## WHAT IS BEING ASKED
Output each line exactly as written, from the first line of the records to the line bearing "Task: Click the bright white FSK signal trace", inclusive, while leaving every picture out.

## TASK MATERIAL
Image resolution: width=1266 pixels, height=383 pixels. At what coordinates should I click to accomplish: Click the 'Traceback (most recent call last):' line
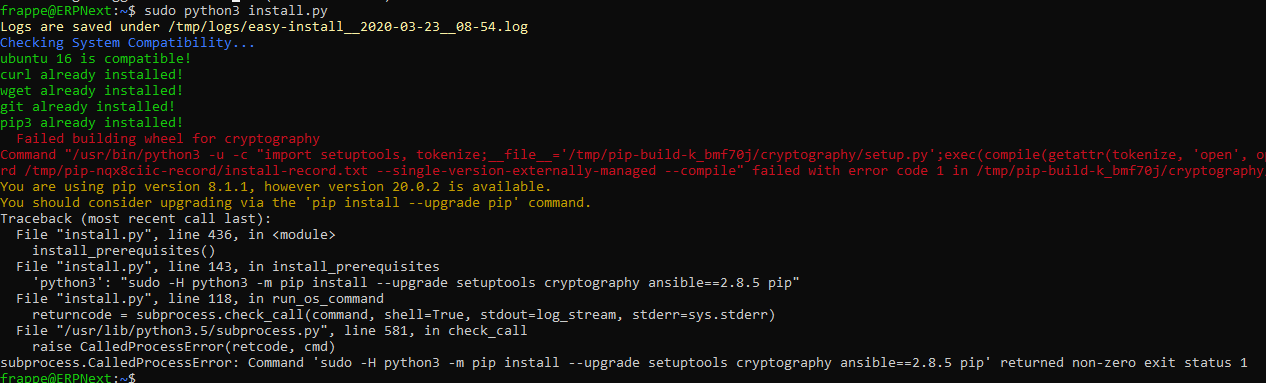point(135,218)
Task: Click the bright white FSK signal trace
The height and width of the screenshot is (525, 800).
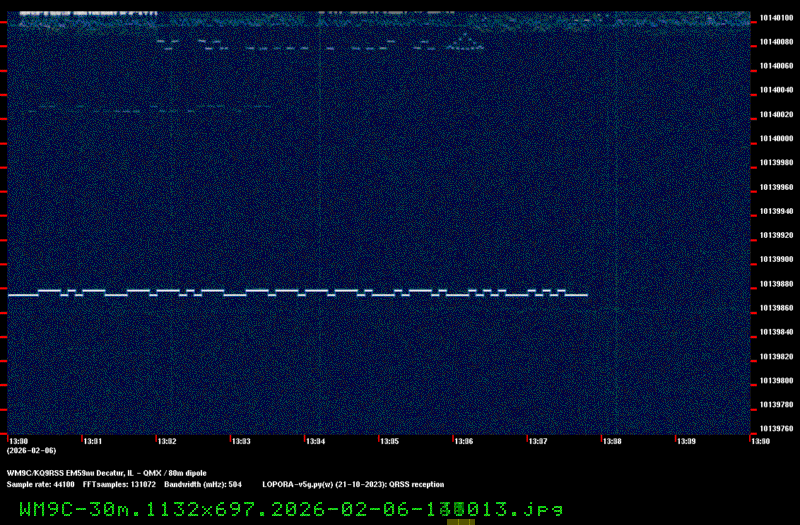Action: tap(300, 293)
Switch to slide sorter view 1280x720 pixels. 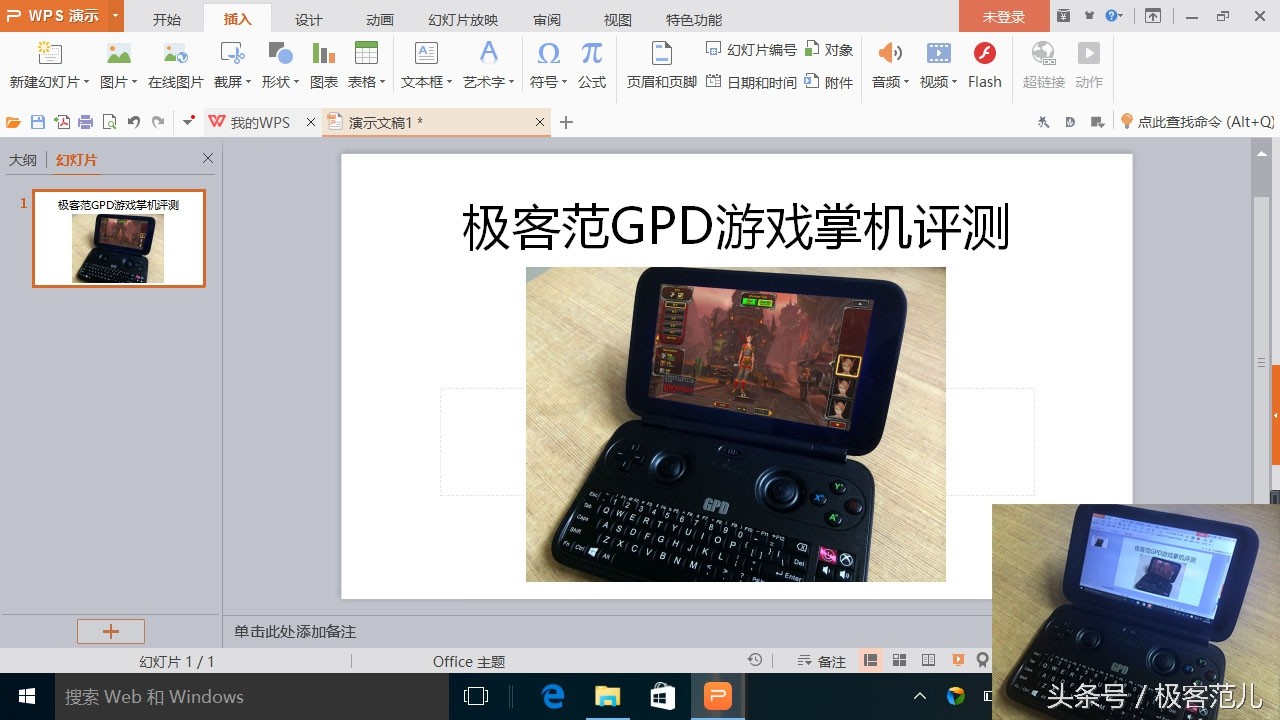[899, 660]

## RESPONSE
Image resolution: width=1266 pixels, height=383 pixels. At what coordinates should I click to accomplish: Click the 'Traceback (most recent call last):' line
point(135,218)
Task: Click the bright white FSK signal trace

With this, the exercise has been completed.